The Manichaean texts in Middle Iranian were discovered in Turfan by a number of expeditions from different countries, and so the texts are preserved in Berlin, Kyoto, St. Petersburg, London, and China. The Sogdian part thereof consists of a wide range of texts, in both Manichaean and Sogdian scripts, from the various locales (such as Qočo, Toyoq, Bäzäklik) within Turfan. These were the first original Manichaean sources to become known, though in some cases are extremely fragmentary. They are datable to the 8th through 10th centuries CE. Publications thereon are far too numerous to list exhaustively, but major editions of texts are usually published in the Berliner Turfantexte series. Among those, the editions of Sundermann are of utmost importance (see 1981, 1985, 1990, 1992, 1997) , while he devoted many articles to smaller problems. Henning’s study (1936) of the largest Manichaean codex (mostly in WMIr. with parts in Sogdian) is still a standard work, and nearly all his publications continue to be indispensable.
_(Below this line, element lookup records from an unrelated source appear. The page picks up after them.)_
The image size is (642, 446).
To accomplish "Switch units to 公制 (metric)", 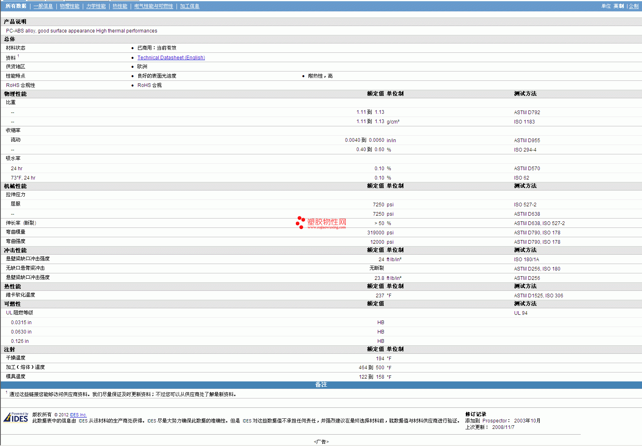I will [633, 6].

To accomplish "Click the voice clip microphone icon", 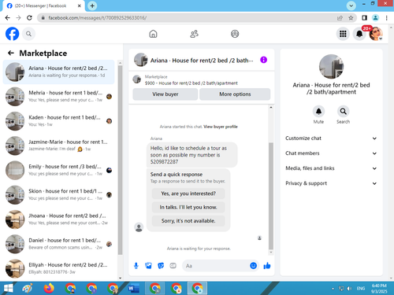I will click(x=136, y=266).
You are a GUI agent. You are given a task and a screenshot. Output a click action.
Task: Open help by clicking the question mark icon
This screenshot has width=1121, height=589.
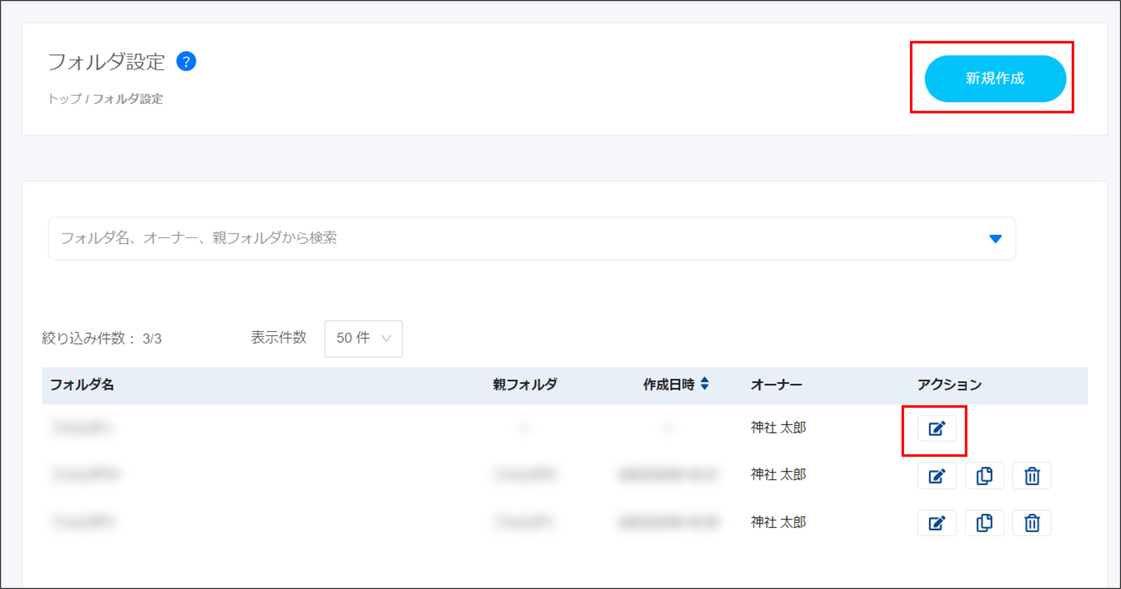[x=187, y=62]
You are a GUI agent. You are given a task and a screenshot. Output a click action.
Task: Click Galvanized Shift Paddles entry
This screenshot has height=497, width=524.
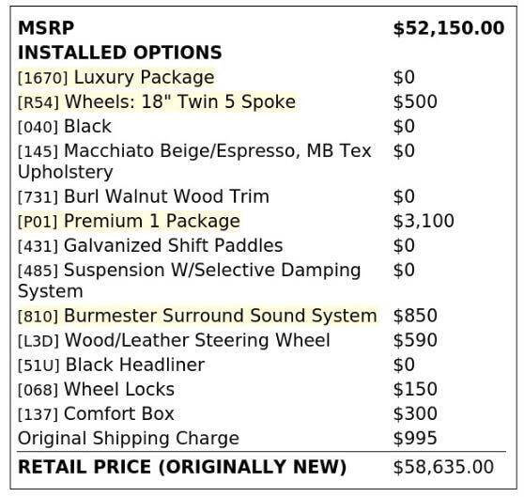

The handbook of Gershevitch (1954) is still the only general guide to aspects of grammar. Finally, there are numerous publications of Sims-Williams, the Turfanforschung group (Durkin-Meisterernst, Reck), and Morano, as well as nearly every other scholar of Sogdian since the early 1900s. Those who want an easily accessible translation of Manichaean texts with references to primary sources should consult Klimkeit (1993).


Documents from Dunhuang dating from the later part of the era of Sogdian as a written language, revealing a heavy Turkish (i.e. Uighur) influence on written Sogdian. There is also a degree of Chinese influence in the texts. For the latest edition of the relevant sources, see Sims-Williams & Hamilton (1990), and Yoshida (2009) for further grammatical remarks.